I guess the question is for a parallel filesystem how do you make sure
you have 0'd out the file with out borking the whole filesystem since
you are spread over a RAID set and could be spread over multiple hosts.
-Paul Edmon-
On 9/29/2021 10:32 AM, Scott Atchley wrote:
For our users that have sensitive data, we keep it encrypted at rest
and in movement.
For HDD-based systems, you can perform a secure erase per NIST
standards. For SSD-based systems, the extra writes from the secure
erase will contribute to the wear on the drives and possibly their
eventually wearing out. Most SSDs provide an option to mark blocks as
zero without having to write the zeroes. I do not think that it is
exposed up to the PFS layer (Lustre, GPFS, Ceph, NFS) and is only
available at the ext4 or XFS layer.
On Wed, Sep 29, 2021 at 10:15 AM Paul Edmon <ped...@cfa.harvard.edu
<mailto:ped...@cfa.harvard.edu>> wrote:
The former. We are curious how to selectively delete data from a
parallel filesystem. For example we commonly use Lustre, ceph,
and Isilon in our environment. That said if other types allow for
easier destruction of selective data we would be interested in
hearing about it.

▶ Dataset excerpt

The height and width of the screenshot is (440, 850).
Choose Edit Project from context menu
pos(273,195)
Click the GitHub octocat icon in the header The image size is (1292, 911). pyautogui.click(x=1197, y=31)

▶ Stated exercise 1
Please translate this sentence from the filesystem deletion thread into Spanish: "For our users that have sensitive data, we keep it encrypted at rest and in movement."
▶ Stated exercise 2
Write out everything in the filesystem deletion thread from "I guess the" down to "and in movement.", substituting "protected" for "encrypted".
The listing is separate material, unrelated to the filesystem deletion thread.

▶ Full solution 1
Para nuestros usuarios que tienen datos sensibles, los mantenemos cifrados en reposo y en movimiento.

▶ Full solution 2
I guess the question is for a parallel filesystem how do you make sure
you have 0'd out the file with out borking the whole filesystem since
you are spread over a RAID set and could be spread over multiple hosts.
-Paul Edmon-
On 9/29/2021 10:32 AM, Scott Atchley wrote:
For our users that have sensitive data, we keep it protected at rest
and in movement.